Era una costumbre que había adoptado cuando sentía alguna pena en el alma. Esperaba a que se hiciese de noche, se envolvía en un edredón, se instalaba en el balcón y hablaba con las estrellas.

Todo lo que no se habían dicho cuando estaba vivo, se lo decían ahora por medio de la Vía Láctea. Por supuesto, reconocía Joséphine, no es algo racional, por supuesto podrán decir que estoy loca, encerrarme, colocarme unas pinzas en la cabeza y darme descargas eléctricas, pero me da igual. Sé que está ahí, que me escucha y, de hecho, me manda señales. Nos ponemos de acuerdo en una estrella, la más pequeña al final de la Osa Mayor, y él la hace brillar con más intensidad. O la apaga. No funciona siempre, sería demasiado fácil. A veces no me responde. Pero, cuando siento que naufrago, me lanza un flotador. También a veces hace que parpadee una bombilla del cuarto de baño, la luz de una bicicleta en la calle o una farola. Le gustan las luces.

Siempre seguía el mismo ritual. Se sentaba en una esquina del balcón, doblaba las piernas, apoyaba los codos sobre las rodillas y levantaba la cabeza hacia el cielo. Primero localizaba la Osa Mayor, después la pequeña estrella al final y empezaba a hablar. Cada vez que pronunciaba esa palabrita, «papá», los ojos le escocían, y cuando decía: «¡Papá! Papaíto querido» se ponía a llorar sin remedio.

Esa noche se instaló en el balcón, escrutó el cielo, localizó la Osa Mayor y le envió un beso, susurró papá, papá…, me siento triste, tan triste que no puedo respirar. Primero la agresión del parque, más tarde la postal de Antoine y después, hace un rato, la reacción de Luca, su frialdad, su educada indiferencia. ¿Qué hacer cuando los sentimientos te desbordan? Si lo expresas mal, lo hacemos todo al revés. Cuando uno tiene flores que ofrecer, no las entrega cabeza abajo y mostrando los tallos, si no el otro sólo ve espinas y se pincha. Es lo que yo hago con los sentimientos, los ofrezco invertidos.

Miró fijamente la estrellita. Le pareció que se iluminaba, se apagaba y se encendía una vez más como diciendo, vamos, cariño, te escucho, habla.

Papá, mi vida se ha convertido en un remolino. Y me ahogo.

¿Recuerdas que cuando era pequeña estuve a punto de ahogarme, que tú me mirabas desde la orilla sin poder hacer nada, porque el mar estaba enfurecido y no sabías nadar…? ¿Recuerdas?
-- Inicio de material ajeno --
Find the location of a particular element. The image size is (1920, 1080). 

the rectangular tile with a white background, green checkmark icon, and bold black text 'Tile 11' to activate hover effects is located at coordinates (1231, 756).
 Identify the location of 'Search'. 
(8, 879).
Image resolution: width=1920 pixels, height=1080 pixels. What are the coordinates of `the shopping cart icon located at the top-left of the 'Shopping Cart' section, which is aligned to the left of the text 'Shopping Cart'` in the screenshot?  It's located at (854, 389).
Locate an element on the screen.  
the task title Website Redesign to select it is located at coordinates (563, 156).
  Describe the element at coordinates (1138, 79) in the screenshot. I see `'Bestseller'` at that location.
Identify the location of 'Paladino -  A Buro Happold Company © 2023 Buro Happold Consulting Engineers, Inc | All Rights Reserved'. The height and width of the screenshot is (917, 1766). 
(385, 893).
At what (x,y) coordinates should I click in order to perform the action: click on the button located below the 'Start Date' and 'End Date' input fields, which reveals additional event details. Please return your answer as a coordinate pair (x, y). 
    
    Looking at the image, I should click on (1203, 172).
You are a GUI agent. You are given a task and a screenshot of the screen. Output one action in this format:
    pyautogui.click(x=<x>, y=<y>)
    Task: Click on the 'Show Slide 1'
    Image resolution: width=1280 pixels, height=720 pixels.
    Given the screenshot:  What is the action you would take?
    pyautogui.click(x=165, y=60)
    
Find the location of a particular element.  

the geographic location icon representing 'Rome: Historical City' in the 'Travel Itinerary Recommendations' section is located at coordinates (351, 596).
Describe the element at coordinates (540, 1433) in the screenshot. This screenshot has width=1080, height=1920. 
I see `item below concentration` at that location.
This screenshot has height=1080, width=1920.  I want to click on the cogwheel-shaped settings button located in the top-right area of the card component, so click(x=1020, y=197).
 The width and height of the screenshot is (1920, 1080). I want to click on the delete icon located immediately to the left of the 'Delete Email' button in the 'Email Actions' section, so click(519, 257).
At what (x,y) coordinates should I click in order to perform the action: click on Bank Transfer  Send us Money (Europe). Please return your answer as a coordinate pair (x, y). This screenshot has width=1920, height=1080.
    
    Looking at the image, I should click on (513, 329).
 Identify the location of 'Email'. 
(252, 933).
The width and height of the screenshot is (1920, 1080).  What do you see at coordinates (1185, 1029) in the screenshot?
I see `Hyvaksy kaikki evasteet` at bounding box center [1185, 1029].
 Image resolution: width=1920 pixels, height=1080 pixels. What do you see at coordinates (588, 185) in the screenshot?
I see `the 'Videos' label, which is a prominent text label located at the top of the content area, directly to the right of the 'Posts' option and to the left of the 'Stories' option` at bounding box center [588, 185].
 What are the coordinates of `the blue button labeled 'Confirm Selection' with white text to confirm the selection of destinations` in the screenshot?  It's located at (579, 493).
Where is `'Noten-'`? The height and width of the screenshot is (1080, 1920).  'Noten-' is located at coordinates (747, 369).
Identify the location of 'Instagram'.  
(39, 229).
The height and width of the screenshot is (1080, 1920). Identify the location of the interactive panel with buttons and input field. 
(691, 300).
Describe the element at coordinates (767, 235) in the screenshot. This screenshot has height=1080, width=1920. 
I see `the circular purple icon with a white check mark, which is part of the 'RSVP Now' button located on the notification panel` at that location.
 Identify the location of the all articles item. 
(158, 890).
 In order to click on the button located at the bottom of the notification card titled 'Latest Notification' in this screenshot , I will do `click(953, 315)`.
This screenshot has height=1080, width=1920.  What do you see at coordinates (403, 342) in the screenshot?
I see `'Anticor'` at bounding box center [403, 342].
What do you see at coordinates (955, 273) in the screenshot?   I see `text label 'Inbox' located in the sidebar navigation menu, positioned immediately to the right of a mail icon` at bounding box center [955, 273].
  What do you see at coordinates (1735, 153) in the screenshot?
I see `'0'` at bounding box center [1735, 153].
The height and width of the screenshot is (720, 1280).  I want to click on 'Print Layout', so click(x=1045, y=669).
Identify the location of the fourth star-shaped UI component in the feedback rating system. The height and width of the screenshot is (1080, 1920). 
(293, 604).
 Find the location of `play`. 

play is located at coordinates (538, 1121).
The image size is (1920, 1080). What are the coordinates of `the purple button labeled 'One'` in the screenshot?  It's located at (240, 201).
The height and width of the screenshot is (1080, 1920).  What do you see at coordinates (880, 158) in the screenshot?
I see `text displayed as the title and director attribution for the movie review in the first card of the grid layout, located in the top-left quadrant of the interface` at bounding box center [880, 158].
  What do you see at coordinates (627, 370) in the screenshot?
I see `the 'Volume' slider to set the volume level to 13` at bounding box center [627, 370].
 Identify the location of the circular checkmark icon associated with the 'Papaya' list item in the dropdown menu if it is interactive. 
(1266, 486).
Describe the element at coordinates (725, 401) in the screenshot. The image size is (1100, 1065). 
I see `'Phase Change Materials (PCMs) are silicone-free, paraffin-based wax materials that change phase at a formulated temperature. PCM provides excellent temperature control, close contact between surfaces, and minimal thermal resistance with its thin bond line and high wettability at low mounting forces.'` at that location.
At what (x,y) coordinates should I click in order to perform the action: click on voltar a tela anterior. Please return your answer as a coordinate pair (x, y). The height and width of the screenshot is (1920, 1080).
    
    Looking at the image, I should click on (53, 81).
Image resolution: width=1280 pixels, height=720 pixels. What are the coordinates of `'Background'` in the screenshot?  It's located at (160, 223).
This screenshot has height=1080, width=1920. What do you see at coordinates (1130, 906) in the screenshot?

El mar estaba en calma cuando nos fuimos, mamá, Iris y yo. Mamá nadaba delante con su potente crawl, Iris la seguía y yo, más retrasada, intentaba no quedarme atrás. Debía de tener unos siete años. Y luego, de pronto, se levantó el viento, el oleaje creció, la corriente nos arrastraba, estábamos a la deriva y tú no eras más que un puntito sobre la playa que agitaba los brazos con inquietud. Íbamos a morir. Entonces mamá eligió salvar a Iris. No podía salvarnos a las dos, quizás, pero eligió a Iris. La agarró bajo el brazo y la remolcó hasta la playa, dejándome sola, tragando litros de agua salada, golpeándome contra las olas, rebotando como un pelele. Cuando comprendí que me había abandonado, intenté nadar hasta ella, sujetarla, y se volvió gritando déjame, déjame y me rechazó. Me empujó con el hombro. No sé cómo hice para volver, para llegar hasta la orilla, no lo sé, tuve la impresión de que una mano me agarraba, me cogía del pelo y me arrastraba a tierra firme.

Sé que estuve a punto de ahogarme.

Hoy es lo mismo. Las corrientes son demasiado fuertes, me llevan demasiado lejos. Demasiado lejos, demasiado deprisa. Demasiado sola. Estoy triste, papá. Triste por sufrir la cólera de Iris, la violencia de un desconocido, el improbable regreso de mi marido, la indiferencia de Luca. Es demasiado. No soy lo suficientemente fuerte.

La estrellita se había apagado.

¿Quieres decir que me quejo por nada, que no importa? Eso no es justo, y lo sabes.

Y entonces, como si su padre reconociese la verdad de la acusación y recordara el antiguo crimen olvidado, la estrellita volvió a brillar.

¡ Ah!, lo recuerdas. No lo has olvidado. Sobreviví una vez, ¿sobreviviré ésta?

Así es la vida.

Tiene buen aguante, la vida. Nunca te concede un largo periodo de descanso, enseguida te pone a trabajar.

No estamos en la tierra para mirar a las musarañas.